Some even find solutions in their own garage. Pame Viens and her husband — both histotechnologists who prepare tissue in medical facilities — switched vehicles because his commute is longer. Now he drives her 2016 Volkswagen Passat and she drives his 2022 Dodge Ram.

“I’m only 1.85m.” I bumped my forehead against the side mirror,” she said with a laugh. “But I’m getting used to it.”

But others say they just have to work harder. Brian Scheall, an Uber driver in Tampa, Florida, pays $75 every time he fills up his Volkswagen Atlas.

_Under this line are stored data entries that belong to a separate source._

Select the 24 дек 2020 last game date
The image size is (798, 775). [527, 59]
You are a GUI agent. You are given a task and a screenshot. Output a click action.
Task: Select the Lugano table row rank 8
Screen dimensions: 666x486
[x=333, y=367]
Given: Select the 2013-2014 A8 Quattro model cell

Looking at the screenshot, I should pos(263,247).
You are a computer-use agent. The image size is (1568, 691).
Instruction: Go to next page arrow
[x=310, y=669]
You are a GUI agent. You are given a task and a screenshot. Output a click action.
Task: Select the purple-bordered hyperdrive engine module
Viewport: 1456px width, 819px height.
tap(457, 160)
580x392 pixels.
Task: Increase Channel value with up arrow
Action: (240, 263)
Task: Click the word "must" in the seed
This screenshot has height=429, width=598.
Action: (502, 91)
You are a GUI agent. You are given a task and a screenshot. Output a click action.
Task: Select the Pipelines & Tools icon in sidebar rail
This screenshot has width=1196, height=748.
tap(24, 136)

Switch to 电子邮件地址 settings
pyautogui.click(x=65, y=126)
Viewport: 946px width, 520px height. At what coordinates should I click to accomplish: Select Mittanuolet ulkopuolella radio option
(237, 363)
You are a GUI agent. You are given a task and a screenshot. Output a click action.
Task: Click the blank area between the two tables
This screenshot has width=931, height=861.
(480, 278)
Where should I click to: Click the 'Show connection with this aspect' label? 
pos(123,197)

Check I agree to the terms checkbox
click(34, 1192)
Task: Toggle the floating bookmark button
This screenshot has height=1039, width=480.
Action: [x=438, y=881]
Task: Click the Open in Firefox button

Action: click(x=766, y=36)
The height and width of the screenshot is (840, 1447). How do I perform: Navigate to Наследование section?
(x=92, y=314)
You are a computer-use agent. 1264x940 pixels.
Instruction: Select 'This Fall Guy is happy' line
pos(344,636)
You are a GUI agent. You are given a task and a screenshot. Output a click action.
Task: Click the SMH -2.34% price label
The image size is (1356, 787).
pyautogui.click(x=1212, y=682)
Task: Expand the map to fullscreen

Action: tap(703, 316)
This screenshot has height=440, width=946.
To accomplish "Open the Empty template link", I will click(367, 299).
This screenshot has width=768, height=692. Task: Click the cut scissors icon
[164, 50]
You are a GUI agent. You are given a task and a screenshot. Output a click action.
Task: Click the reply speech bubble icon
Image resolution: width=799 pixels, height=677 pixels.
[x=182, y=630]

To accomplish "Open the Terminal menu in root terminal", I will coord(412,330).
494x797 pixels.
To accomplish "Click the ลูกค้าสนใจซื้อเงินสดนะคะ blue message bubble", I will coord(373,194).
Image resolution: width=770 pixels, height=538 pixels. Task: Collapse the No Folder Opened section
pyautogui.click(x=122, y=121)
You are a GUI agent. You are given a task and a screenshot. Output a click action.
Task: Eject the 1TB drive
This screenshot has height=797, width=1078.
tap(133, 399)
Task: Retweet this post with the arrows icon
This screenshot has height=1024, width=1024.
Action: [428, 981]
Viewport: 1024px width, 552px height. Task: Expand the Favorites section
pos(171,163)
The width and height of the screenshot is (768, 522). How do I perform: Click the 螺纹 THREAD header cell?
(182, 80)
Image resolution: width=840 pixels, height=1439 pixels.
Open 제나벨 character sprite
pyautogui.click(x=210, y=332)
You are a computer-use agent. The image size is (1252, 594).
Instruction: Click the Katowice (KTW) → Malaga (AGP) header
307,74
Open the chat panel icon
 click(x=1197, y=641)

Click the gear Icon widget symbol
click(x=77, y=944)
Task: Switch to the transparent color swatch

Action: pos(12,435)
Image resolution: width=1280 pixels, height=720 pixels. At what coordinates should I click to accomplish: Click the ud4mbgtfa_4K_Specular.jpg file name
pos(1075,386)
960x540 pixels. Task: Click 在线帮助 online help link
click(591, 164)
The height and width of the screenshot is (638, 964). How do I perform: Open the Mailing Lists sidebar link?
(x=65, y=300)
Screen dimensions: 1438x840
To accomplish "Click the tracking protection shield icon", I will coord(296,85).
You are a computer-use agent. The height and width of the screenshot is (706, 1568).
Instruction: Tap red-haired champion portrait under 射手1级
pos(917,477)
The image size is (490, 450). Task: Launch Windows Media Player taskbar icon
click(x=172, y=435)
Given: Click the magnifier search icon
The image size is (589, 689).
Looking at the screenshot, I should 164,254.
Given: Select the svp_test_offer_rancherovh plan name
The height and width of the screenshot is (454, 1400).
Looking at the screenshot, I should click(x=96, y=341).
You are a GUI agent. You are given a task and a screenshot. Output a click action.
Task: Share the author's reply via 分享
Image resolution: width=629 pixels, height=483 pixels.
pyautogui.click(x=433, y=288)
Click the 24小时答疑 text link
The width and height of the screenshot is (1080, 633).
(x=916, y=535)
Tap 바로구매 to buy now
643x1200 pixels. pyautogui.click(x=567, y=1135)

“You can make money, but you have to work, work, work,” Scheall said. He recently took a side job transporting a few clients from Florida to Virginia for some extra cash.

Uber says it understands drivers are taking the brunt of high gasoline prices and added a 45 to 55 cent surcharge to all journeys in March to soften the blow. But both Reid and Scheall say gig companies should be doing a lot more.

“It doesn’t matter at all. It’s like a grain of sand,” Reid said of the surcharge.